→ **Text excerpt**
--------------------

1. What if my roof is too old and they wont pay for it to be replaced?
95% of homeowners carry full replacement coverage, which means that the age of your existing roof is irrelevant. If it has damage, then it has damage. It's as simple as that. However, the age often affects when they will pay it, but that doesn't matter to a reputable contractor such as Northpoint Roofing Systems.
From the day that we file the claim for you, until the day you receive your check from the insurance company is about 2 weeks. Once we receive your insurance paperwork, color choice, and shingle type, we will have materials at your property within 2-5 days. In most cases, your roof will take one day to build.
2. I'm worried that if you complete my install on one day it wont be quality work.
All of our crews are licensed, insured, and bonded. They are trained by Northpoint Roofing Systems and have strict guidelines which they must adhere to. We also guarantee all of our work with a warranty which is shown in the contract.
3. What if there are aspects of the job the Northpoint Roofing Systems can't do?

--------------------

→ **Given material**
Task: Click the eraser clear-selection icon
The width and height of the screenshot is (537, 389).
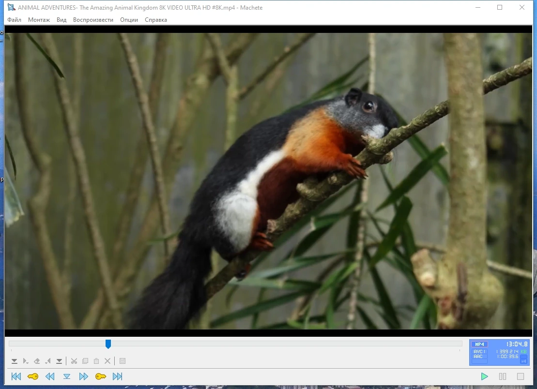Action: [x=37, y=361]
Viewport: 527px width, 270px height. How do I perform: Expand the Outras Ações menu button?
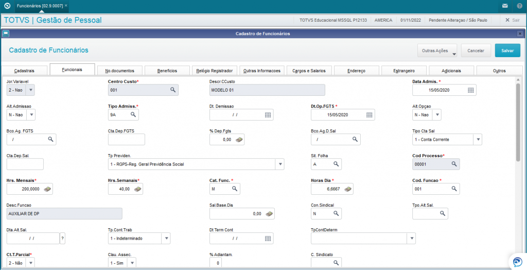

--------------------

→ **Exercise requirements**
(1) According to the roofing FAQ, how long does it take from the day the claim is filed until the homeowner receives the check from the insurance company?
(2) Reproduce the part of the roofing FAQ starting with "All of our crews" and going on through "in the contract.".
Answer from the roofing FAQ alone, without drawing on the material.

→ **Set of answers**
(1) About 2 weeks.

(2)
All of our crews are licensed, insured, and bonded. They are trained by Northpoint Roofing Systems and have strict guidelines which they must adhere to. We also guarantee all of our work with a warranty which is shown in the contract.